Je trouve questionnant que l’on gratifie la chose de cette désignation de « documentaire », dans la mesure où je n’arrive pas à situer justement où est la démarche documentaire dans ce film. C’est-à-dire, où est la tentative de saisir le réel ?
Je vois une enquête à charge, une argumentation pour soutenir une thèse (juste esquissée, mais avec ce qu’il faut d’éléments pour que l’on puisse la saisir) – comportant quelques moisissures argumentatives usuelles (généralisations abusives, décontextualisation des données, partialité dans la critique des sources, etc.) et quelques méthodes devenues des classiques de l’enquête télévisée (élisions, plans de coupes, montage outrancier des entretiens, exhibitions d’experts parfois fort peu spécialisés dans le thème abordé) -, avec en plus un effet de style hyper « pensé TV » (la mise en abîme de la TV dans le film est un « truc » de reportage TV bien bien convenu et à mon sens un rien obsolète).
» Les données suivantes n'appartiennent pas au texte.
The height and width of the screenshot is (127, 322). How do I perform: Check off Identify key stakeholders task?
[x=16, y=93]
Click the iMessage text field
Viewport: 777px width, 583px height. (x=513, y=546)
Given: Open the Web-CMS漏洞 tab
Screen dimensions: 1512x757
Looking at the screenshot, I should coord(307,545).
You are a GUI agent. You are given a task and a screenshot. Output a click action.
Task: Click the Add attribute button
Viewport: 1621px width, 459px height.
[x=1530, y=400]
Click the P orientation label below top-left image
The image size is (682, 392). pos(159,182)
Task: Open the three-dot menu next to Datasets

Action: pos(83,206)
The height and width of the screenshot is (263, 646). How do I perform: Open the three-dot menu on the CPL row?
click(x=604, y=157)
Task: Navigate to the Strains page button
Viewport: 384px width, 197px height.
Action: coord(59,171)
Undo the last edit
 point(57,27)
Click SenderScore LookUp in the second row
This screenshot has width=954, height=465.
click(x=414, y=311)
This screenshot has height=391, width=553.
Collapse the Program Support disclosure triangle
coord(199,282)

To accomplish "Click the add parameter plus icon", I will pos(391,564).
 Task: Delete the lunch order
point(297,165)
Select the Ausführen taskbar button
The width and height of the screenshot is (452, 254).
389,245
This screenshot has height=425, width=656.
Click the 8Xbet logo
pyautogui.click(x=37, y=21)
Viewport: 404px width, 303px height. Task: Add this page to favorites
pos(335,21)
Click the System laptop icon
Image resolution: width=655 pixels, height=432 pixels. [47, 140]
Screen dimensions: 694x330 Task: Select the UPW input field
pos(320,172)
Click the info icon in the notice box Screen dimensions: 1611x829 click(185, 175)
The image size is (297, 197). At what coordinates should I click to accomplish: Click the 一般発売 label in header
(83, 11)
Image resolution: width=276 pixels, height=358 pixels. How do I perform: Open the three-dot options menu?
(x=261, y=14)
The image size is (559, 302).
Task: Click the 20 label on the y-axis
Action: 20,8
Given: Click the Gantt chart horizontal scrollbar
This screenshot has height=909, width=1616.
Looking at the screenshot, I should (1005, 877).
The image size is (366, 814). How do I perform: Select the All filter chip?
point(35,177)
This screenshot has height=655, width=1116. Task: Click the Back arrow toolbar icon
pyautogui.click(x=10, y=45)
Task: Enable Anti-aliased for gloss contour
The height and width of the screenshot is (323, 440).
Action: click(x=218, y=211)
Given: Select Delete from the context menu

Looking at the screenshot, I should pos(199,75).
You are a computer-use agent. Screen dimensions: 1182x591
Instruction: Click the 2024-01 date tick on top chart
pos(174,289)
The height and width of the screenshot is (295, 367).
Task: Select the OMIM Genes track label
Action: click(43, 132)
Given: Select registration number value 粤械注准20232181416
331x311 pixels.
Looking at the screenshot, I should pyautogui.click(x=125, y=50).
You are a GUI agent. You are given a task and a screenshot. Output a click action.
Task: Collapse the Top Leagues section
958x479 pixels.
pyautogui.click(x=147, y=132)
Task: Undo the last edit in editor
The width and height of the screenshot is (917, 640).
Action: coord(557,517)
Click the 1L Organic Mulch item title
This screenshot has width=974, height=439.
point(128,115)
C’est intéressant en fait, parce que la forme narrative est celle du reportage, donc on se dit « docu ». Mais non, mille fois non ! On ne manque pas en Belgique d’exemples de reportages qui sont en fait de la fiction, ce qu’on nomme de manière fort oxymorique « docufiction » – « Bye Bye Belgium » est un exemple célébrissime -. Ces films ne sont finalement pas du documentaire… mais bien de la fiction puisqu’ils ne saisissent rien du réel (et encore, dans le cas de « Bye Bye Belgium », on peut en discuter).

Pour moi, il y a là quelque chose qui dépasse le cadre du film que l’on regarde aujourd’hui avec énormément d’attention : la critique que l’on fait de cet exemple pourrait en effet s’étendre à bien d’autres productions, sur des thèmes variés, diffusées parfois sur des grandes chaînes publiques (y compris Arte) et parfois encensés jusque dans les milieux académiques. Et il y a un enjeu très fondamental là-derrière, qui est « comment rendre compte du réel sans le trahir ? » (thème qui a donné un dossier de La Revue Nouvelle en décembre 2019).
Ici, les signes de trahisons sont multiples, tellement nombreux qu’on ne peut même pas en faire la liste. Et d’une certaine manière, ils reviennent à l’éthique de la réalisation. Ici, il n’y a rien de cet ordre. Une forme d’absence totale d’éthique au profit d’une logique d’objectifs (toucher le plus grand nombre, faire le buzz, distiller une thèse).
Ce qui est triste, c’est que ce film sans éthique de réalisation, mais qui n’est qu’une suite d’emprunts de codes pour « donner les gages » d’une apparence « sérieuse », arrive finalement à trouver un public bien plus facilement que les films fondés sur une éthique de réalisation mais qui, du coup, renoncent aux « codes du sérieux » pour interroger jusqu’à l’outil « caméra », pour questionner le montage, la dimension de « mise en scène ».
Du coup, j’aurais tendance à vous suggérer, ami.e.s Facebook, de ne pas perdre trop de temps sur ce film-là, mais d’aller voire d’autres démarches, bien plus belles, bien plus prenantes, bien moins manipulatrices.
Et j’en profite pour pointer deux de mes coups de cœur des 2 années précédentes : Le Temps Long de Lou Colpé et Sans frapper d’Alexe Poukine.